Research
Phd Project
Towards enhancing electron transfer between electroactive microorganisms and electrodes My PhD research primarily centers on discovering new materials suitable for electrode fabrication in a range of bioelectrochemical systems (BES), such as microbial three-electrode systems or microbial fuel cells. This involves enhancing conventional electrode materials with conductive polymers, employing patterning techniques to generate diverse surface designs, and facilitating the self-assembly of nanoparticles on the electrode. These efforts aim to boost the electrode's conductivity, hydrophilicity, and surface area. Exploring different BES systems using computational tools and mathematical modelling to determine optimising parameters theoretically before implementing them in practical systems. I will employ various software tools, such as COMSOL, Material Studio, and bioinformatics tools like molecular docking and molecular dynamics simulations, to better understand the extracellular electron transfer mechanism and the associated proteins. This knowledge can help me identify new directions to enhance electron transfer pathways.
Other Phd Projects
I have been involved in two subprojects:
- Boosting the bio-electrode: electroactive biofilms enhanced with electrochemically deposited nanomaterials (Hebrew University of Jerusalem-IITD collaborative funded project)
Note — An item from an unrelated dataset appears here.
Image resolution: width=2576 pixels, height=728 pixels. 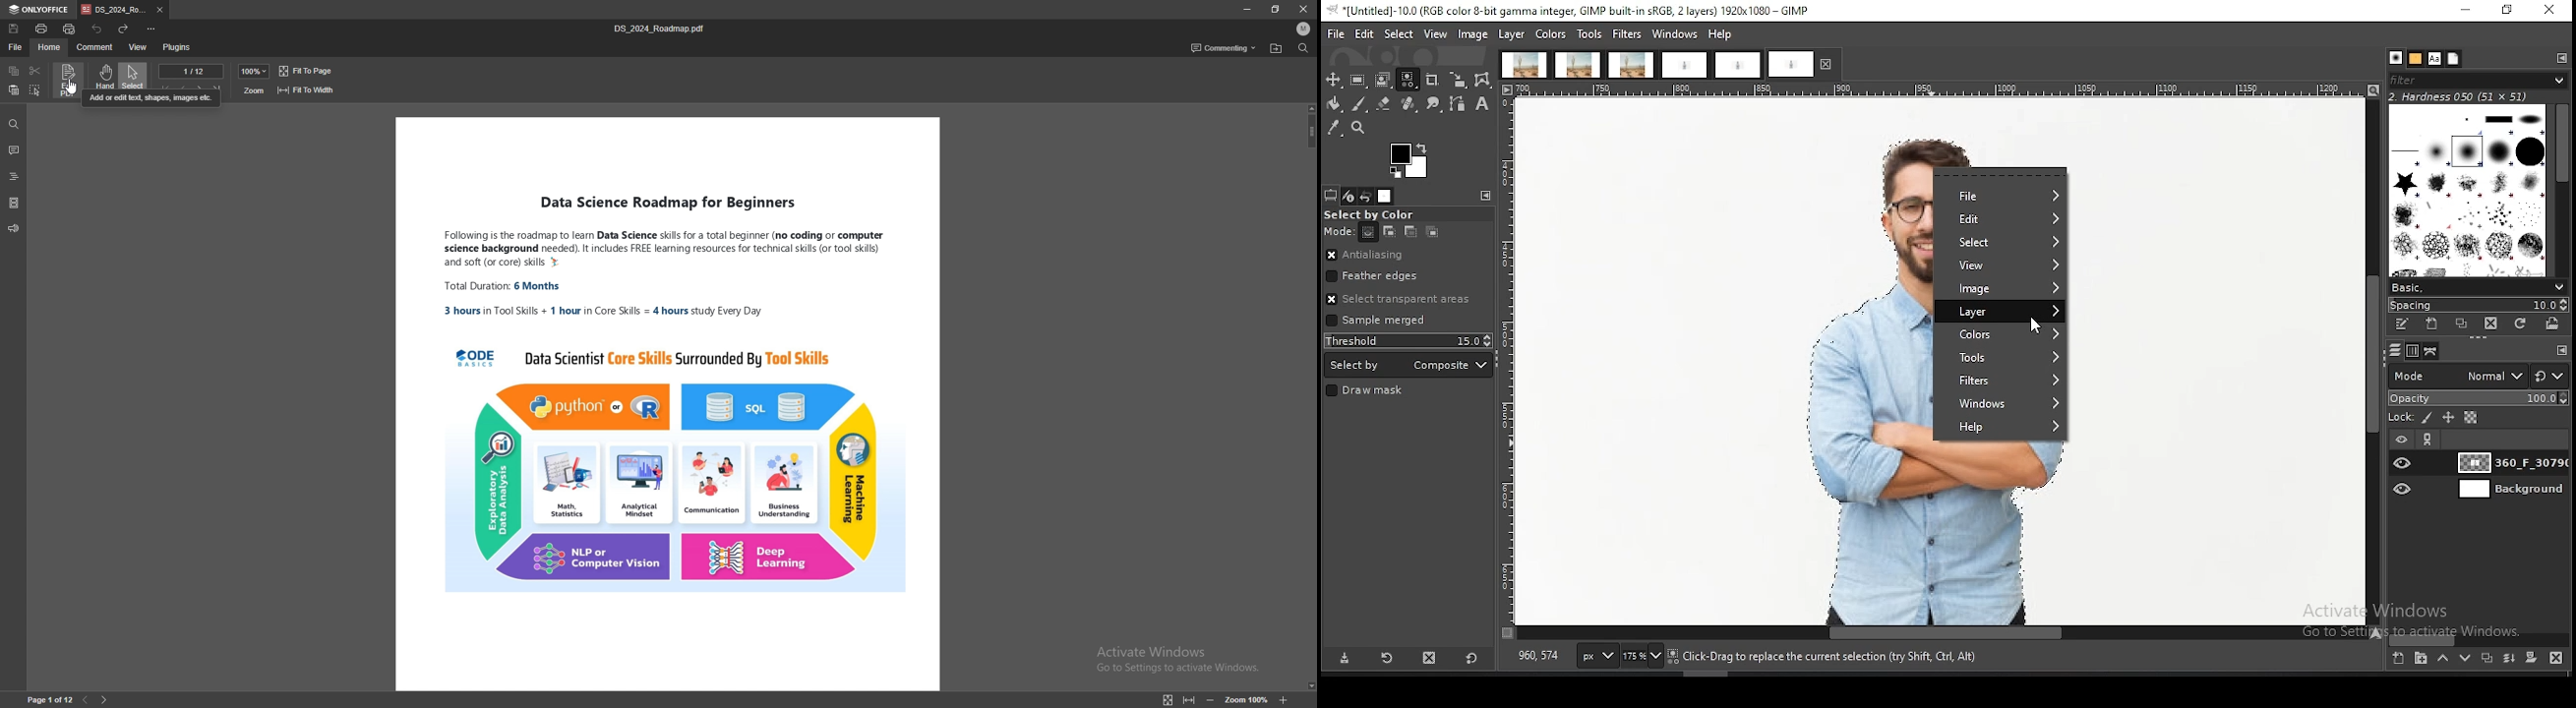 I want to click on document history, so click(x=2454, y=58).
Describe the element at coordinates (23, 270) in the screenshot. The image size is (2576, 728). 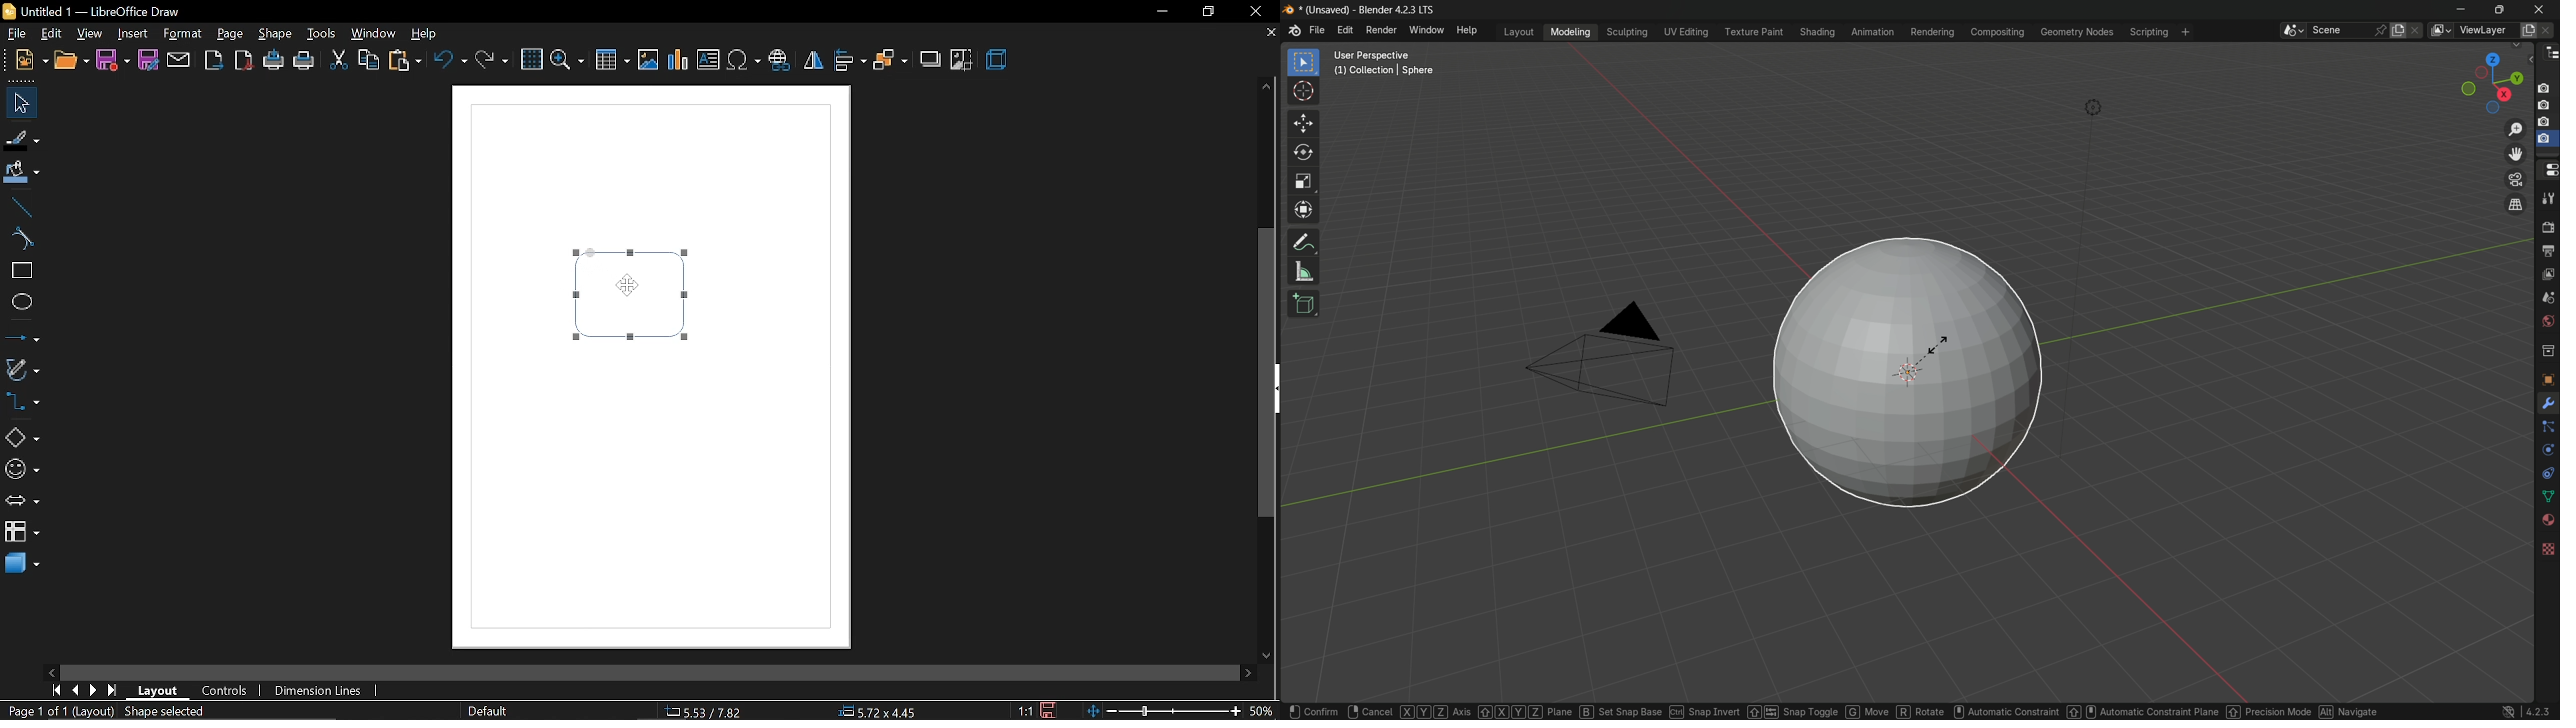
I see `rectangle` at that location.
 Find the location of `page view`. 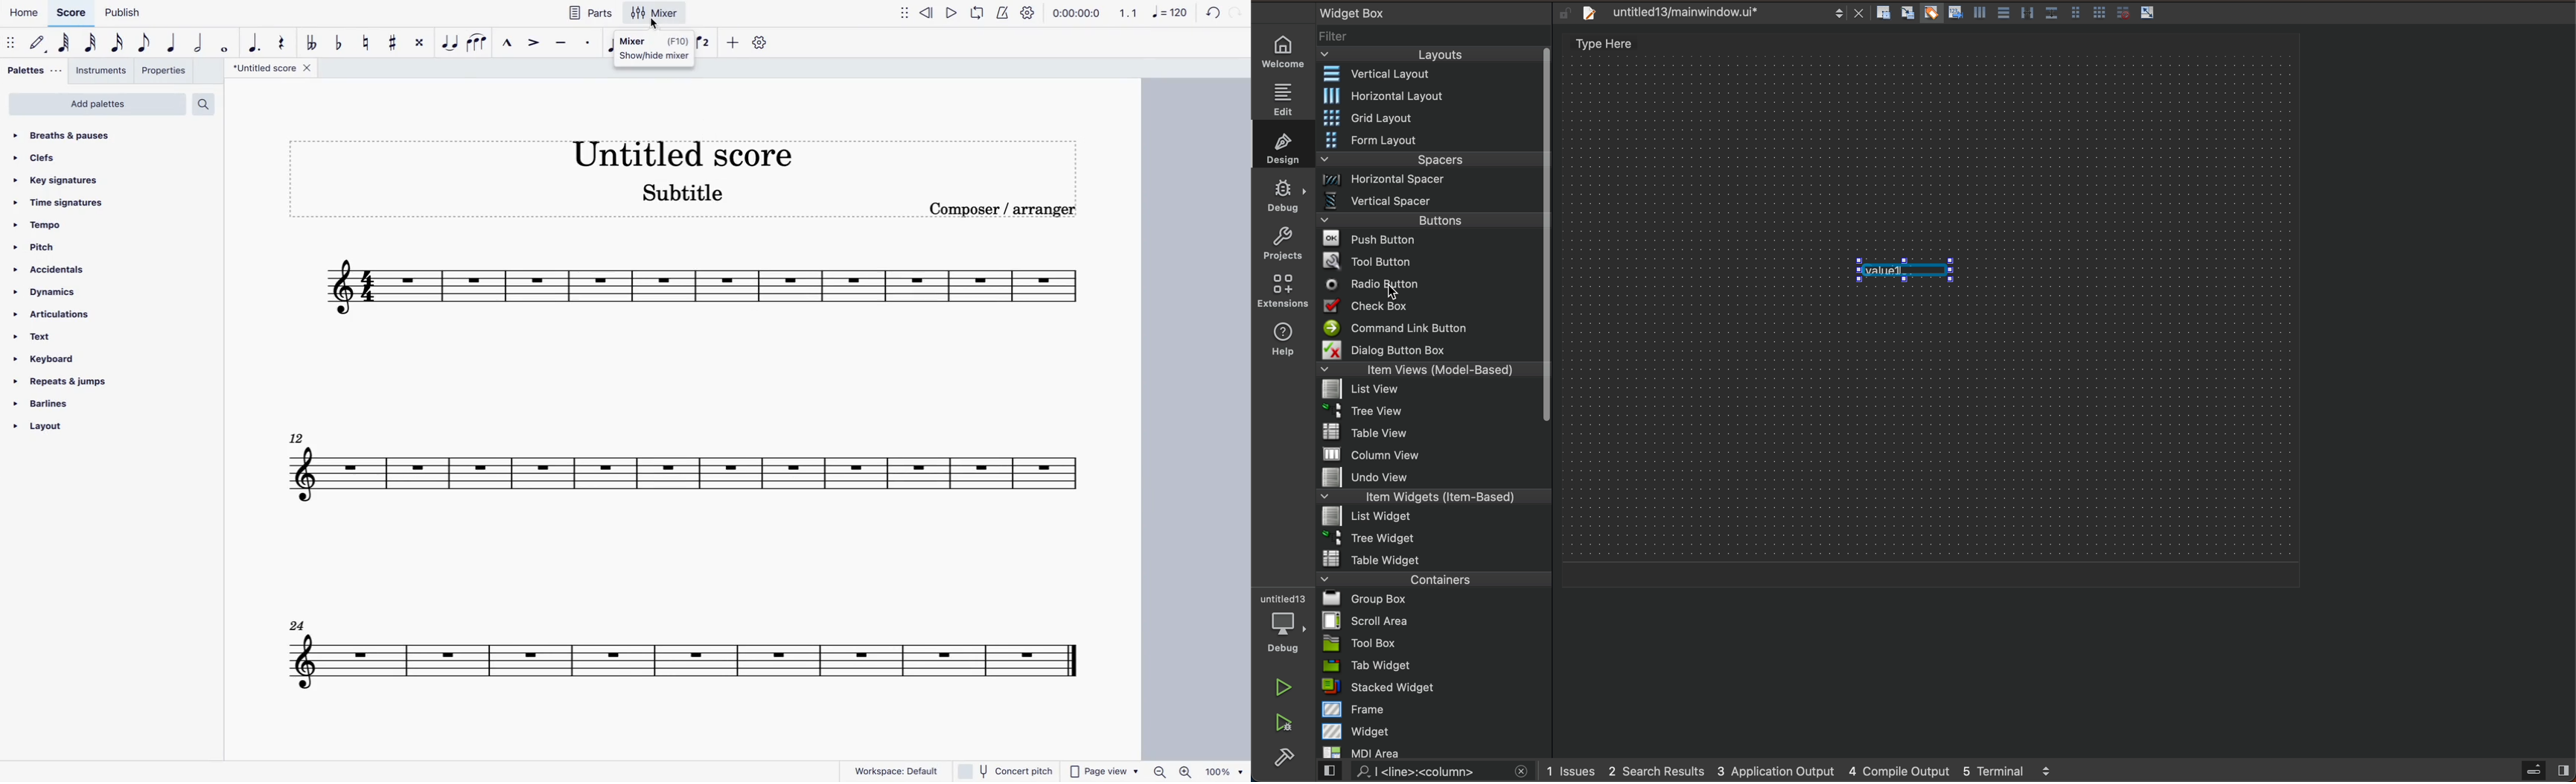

- Design of self-assembled electrodes for enhanced microbial electron transfer in bioelectrochemical systems (DBT-funded project)
Master's Project
Understanding and characterization of BlaA beta-lactamase from
Yersinia enterocolitica
The accidental discovery of the antibiotic penicillin by Sir Alexander Fleming was termed a significant breakthrough in the history of humanity. What started as a revolutionary approach to treating diseases is now a cause for concern. Antimicrobial resistance is predicted to become one of the leading causes of death worldwide by 2050. One of the fundamental mechanisms responsible for antimicrobial resistance is the production of beta-lactamases. Therefore, understanding these enzymes and characterising them becomes of utmost importance for developing new drugs against them. This project involves in-vitro as well as in-silico characterization of two of these beta-lactamases: BlaA from Yersinia enterocolitica and MAB from Mycobacterium abscessus. BlaA was purified, followed by biochemical and biophysical characterization using steady-state kinetics, inhibition kinetics, fluorescence spectroscopy, circular dichroism spectroscopy, and structure determination through X-ray diffraction.
Summer Internship Project
In-silico characterization of MAB beta-lactamase from Mycobacterium
abscessus
In-silico techniques were used for sequence analysis, structure-based analysis, phylogenetic analysis, molecular docking, and dynamic studies for MAB beta-lactamase variants to get a better understanding of how the different variants evolve and the conservative residues that can be targeted to render these enzymes ineffective so as to improve our combating strategies for developing novel antibiotics against them.